Exercise ▸ If a line in the records contains the string "below", show that line.

┌────────

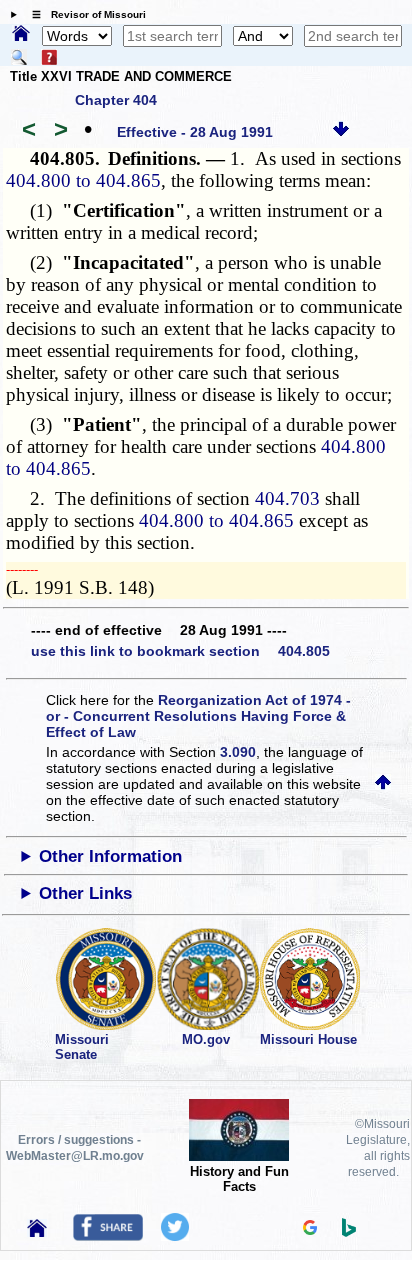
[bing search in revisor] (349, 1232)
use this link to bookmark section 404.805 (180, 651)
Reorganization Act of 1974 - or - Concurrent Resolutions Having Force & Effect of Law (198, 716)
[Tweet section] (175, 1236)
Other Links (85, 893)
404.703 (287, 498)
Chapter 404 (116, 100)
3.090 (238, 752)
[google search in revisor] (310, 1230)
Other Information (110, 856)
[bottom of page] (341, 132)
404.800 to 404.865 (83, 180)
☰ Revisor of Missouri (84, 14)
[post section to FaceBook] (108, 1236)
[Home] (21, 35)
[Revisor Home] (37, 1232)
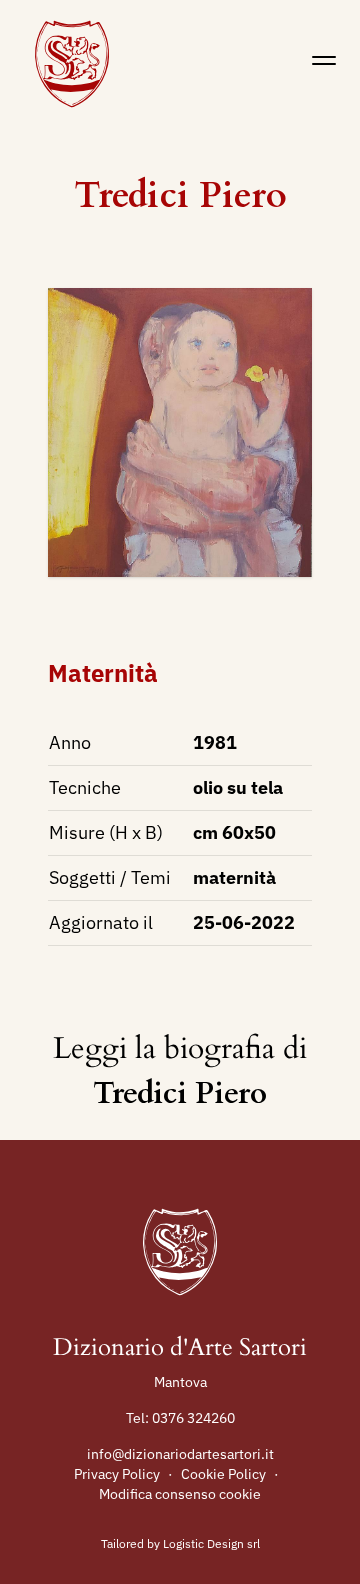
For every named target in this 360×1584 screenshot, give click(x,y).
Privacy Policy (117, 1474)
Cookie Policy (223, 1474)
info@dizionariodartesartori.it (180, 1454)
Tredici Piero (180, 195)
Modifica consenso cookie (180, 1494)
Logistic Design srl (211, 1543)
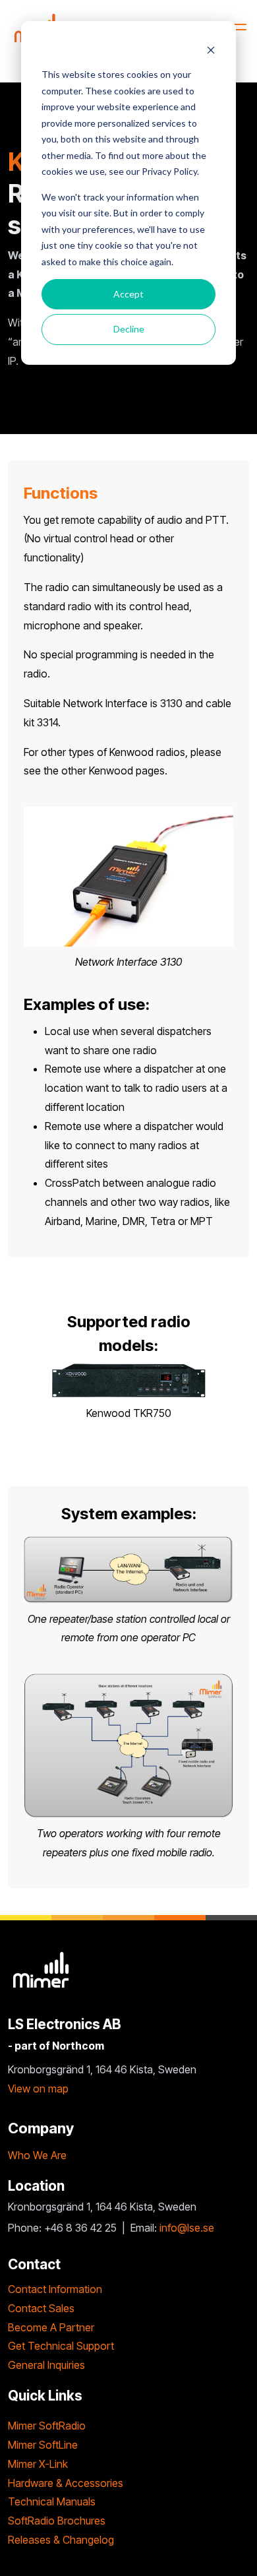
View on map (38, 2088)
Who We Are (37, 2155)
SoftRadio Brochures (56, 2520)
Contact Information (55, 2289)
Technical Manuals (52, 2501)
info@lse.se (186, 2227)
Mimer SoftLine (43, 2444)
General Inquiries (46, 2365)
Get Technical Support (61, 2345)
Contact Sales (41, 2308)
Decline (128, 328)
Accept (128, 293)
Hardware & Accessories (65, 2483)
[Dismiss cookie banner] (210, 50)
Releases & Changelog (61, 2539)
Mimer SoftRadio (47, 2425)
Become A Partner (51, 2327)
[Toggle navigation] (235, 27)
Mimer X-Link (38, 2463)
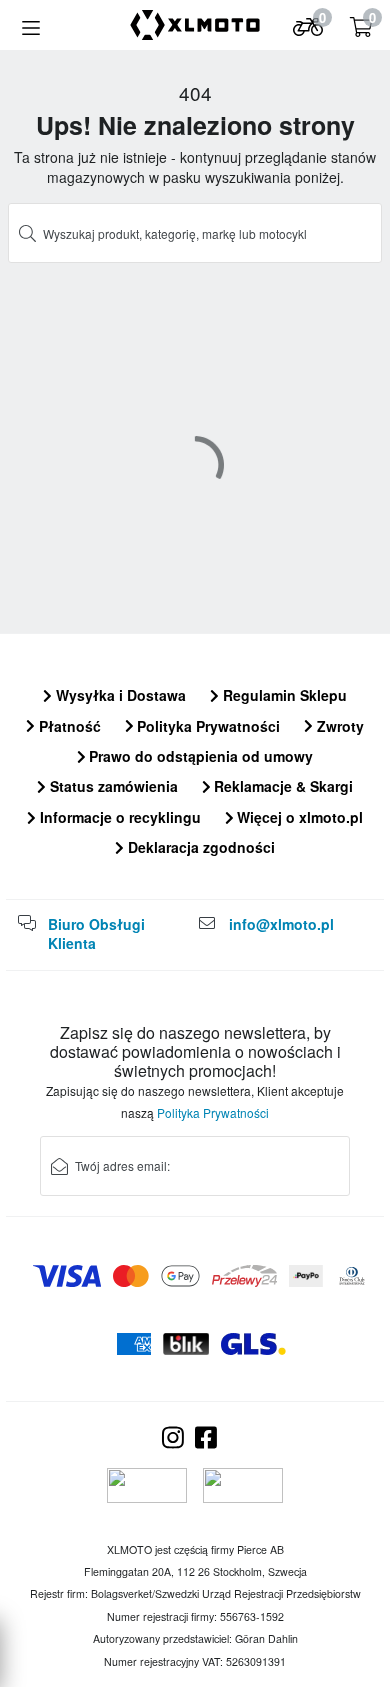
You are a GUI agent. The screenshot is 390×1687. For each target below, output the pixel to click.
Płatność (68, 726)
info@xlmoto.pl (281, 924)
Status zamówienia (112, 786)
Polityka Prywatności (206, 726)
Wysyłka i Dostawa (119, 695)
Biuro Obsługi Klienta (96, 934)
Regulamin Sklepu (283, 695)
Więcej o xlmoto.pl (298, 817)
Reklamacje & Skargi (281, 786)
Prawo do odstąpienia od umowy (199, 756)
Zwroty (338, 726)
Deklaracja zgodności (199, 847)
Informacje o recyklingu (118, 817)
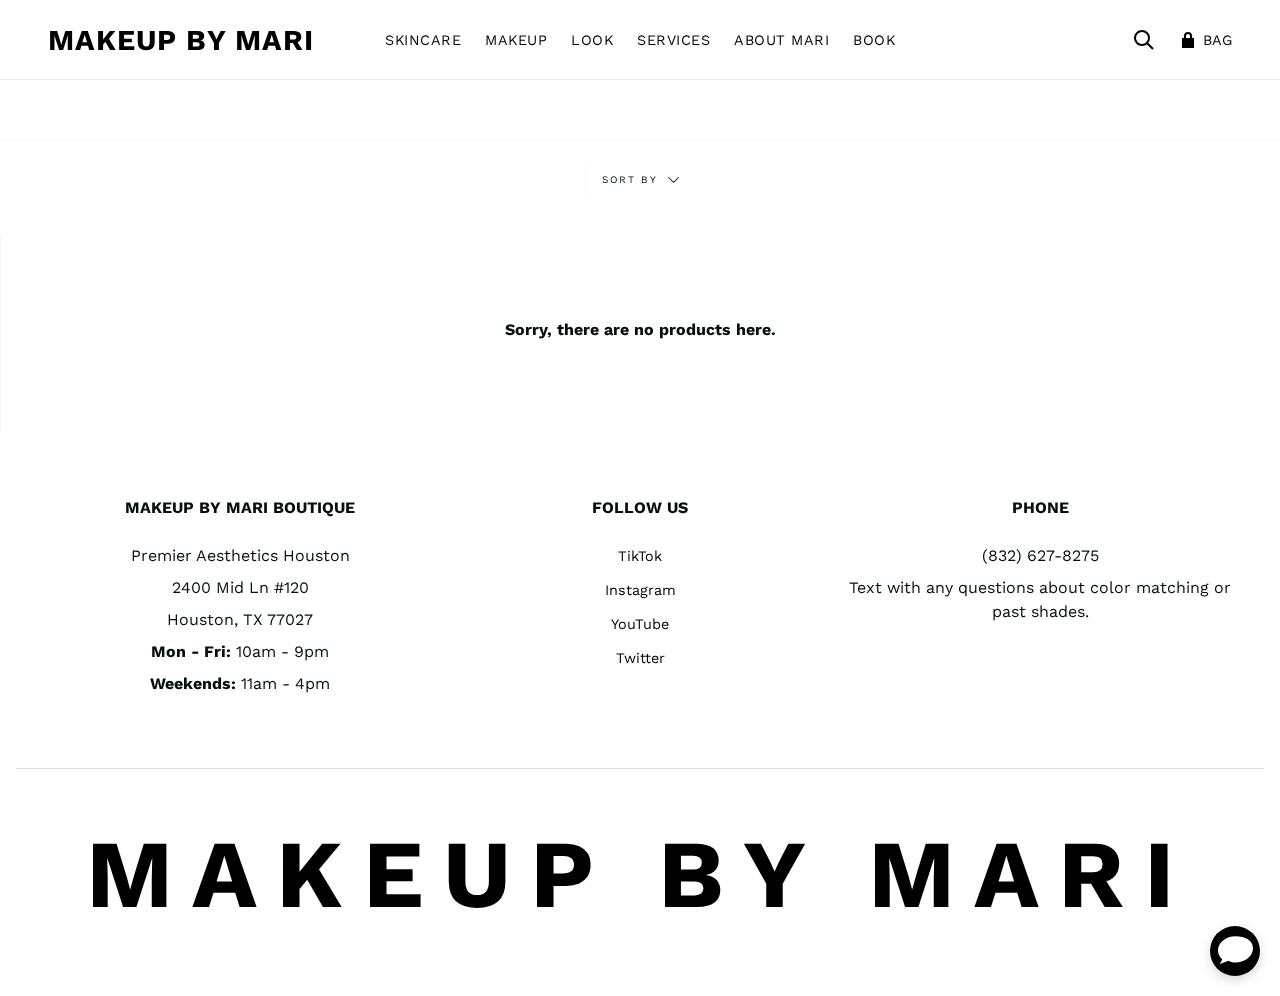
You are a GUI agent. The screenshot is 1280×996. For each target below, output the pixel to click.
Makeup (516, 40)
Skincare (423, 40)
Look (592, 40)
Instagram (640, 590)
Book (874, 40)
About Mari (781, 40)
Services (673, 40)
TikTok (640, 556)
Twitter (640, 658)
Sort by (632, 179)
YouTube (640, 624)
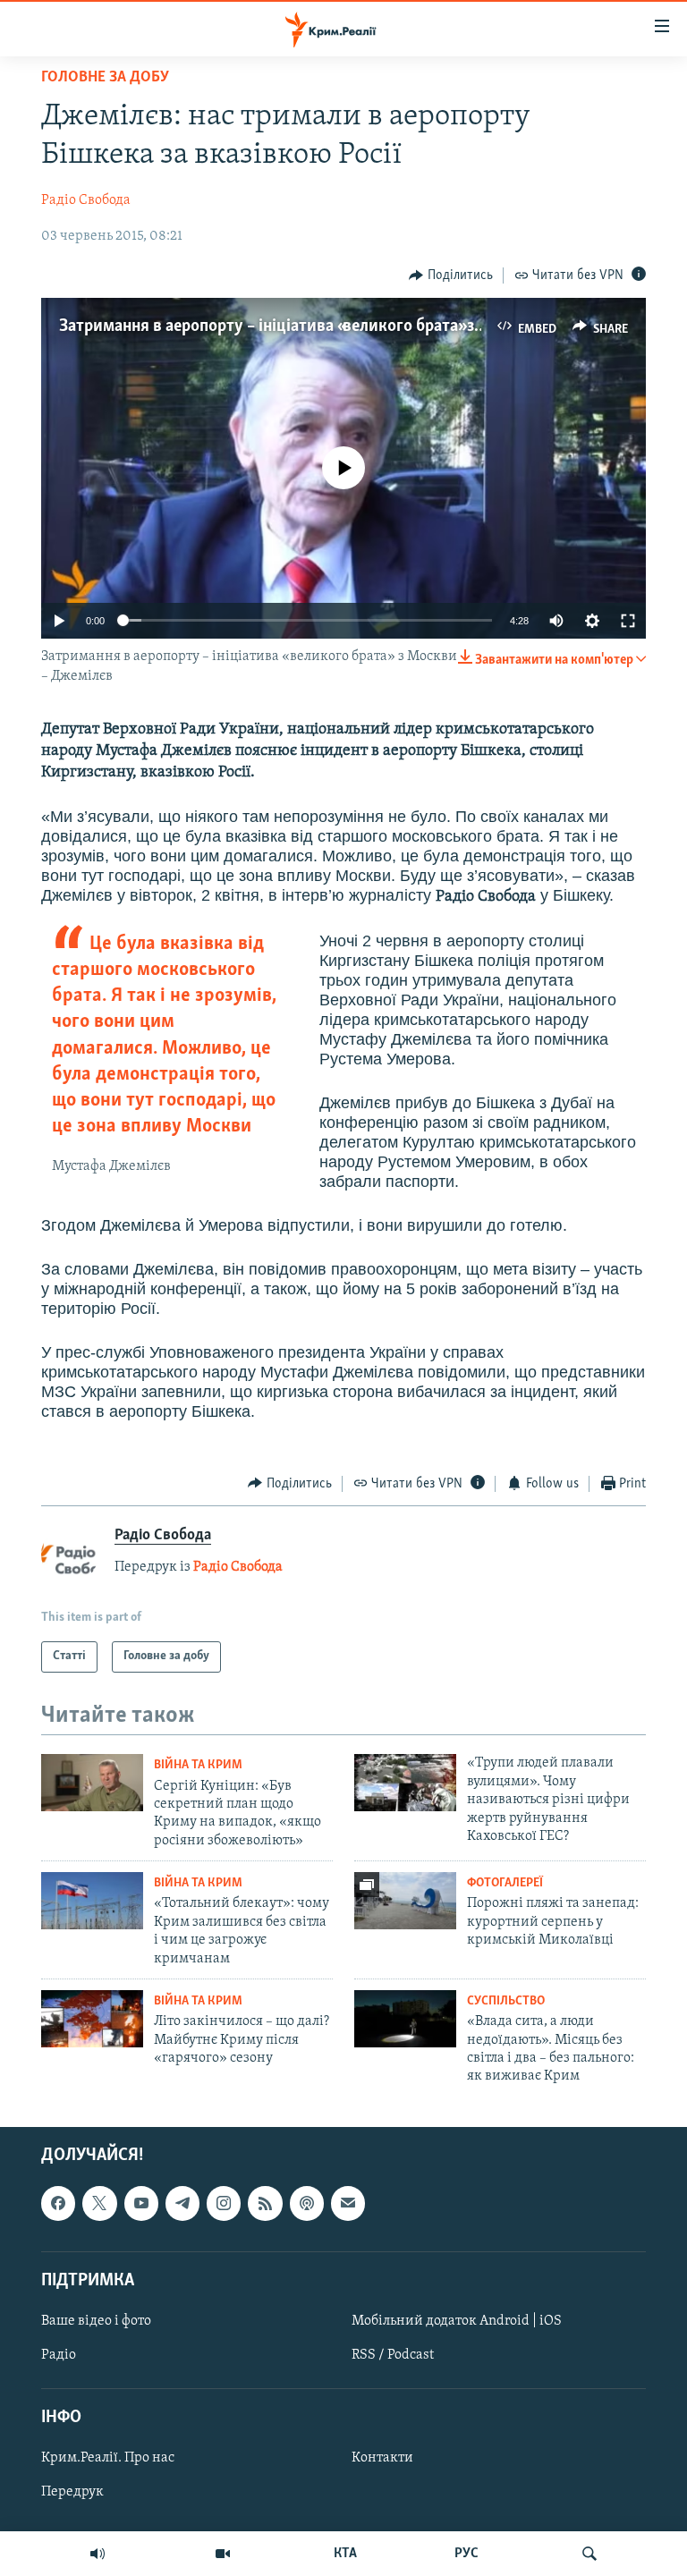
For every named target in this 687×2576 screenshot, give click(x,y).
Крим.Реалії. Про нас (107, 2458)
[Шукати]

└────────

Exercise solution ▸
You are a GUI agent. The screenshot is 390×1687. For each target below, output the pixel to click.
You are a GUI agent. The screenshot is 1280×996. For each target below, output the pixel to click.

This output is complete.